Return the count of lines in the following records that include "icon", and nothing more.

RECORDS FOR PROCESSING:
+-------+

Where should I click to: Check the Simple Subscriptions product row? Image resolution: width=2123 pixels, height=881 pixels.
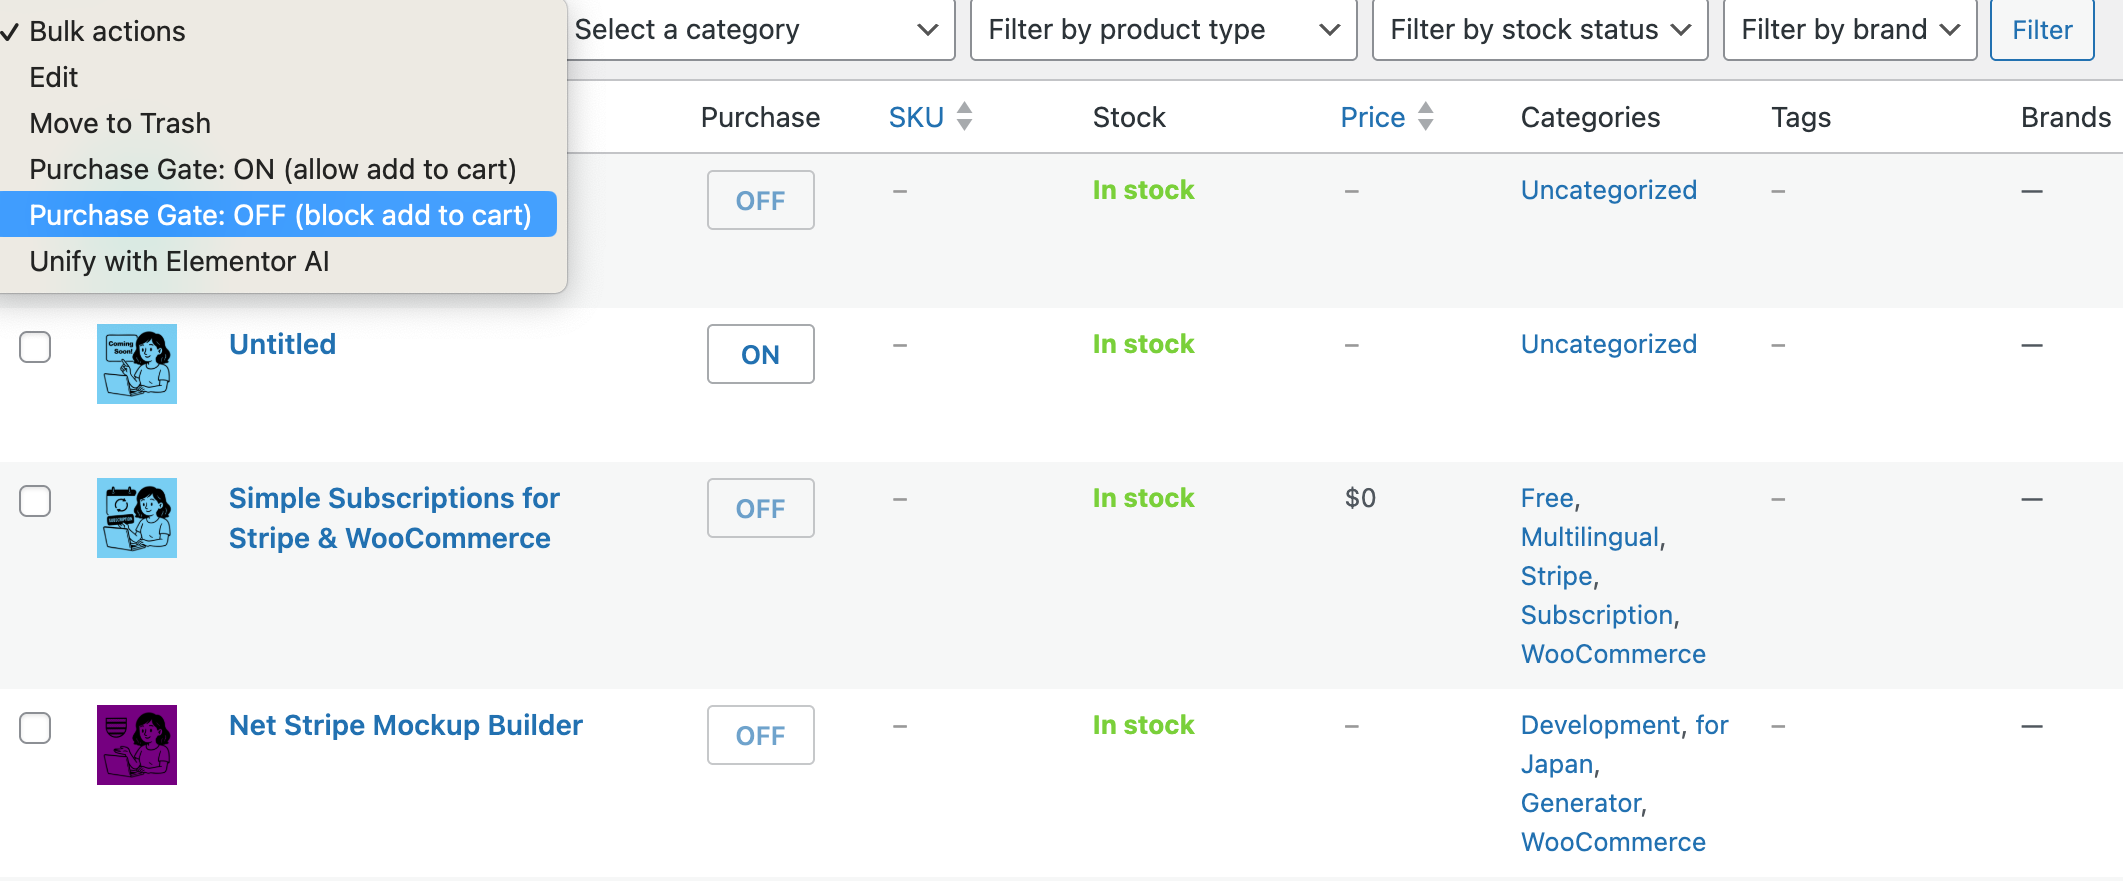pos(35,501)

+-------+

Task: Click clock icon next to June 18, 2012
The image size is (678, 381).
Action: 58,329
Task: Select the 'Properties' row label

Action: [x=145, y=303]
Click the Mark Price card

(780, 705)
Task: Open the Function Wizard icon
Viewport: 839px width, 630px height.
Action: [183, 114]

+-------+

EXERCISE OUTPUT: 2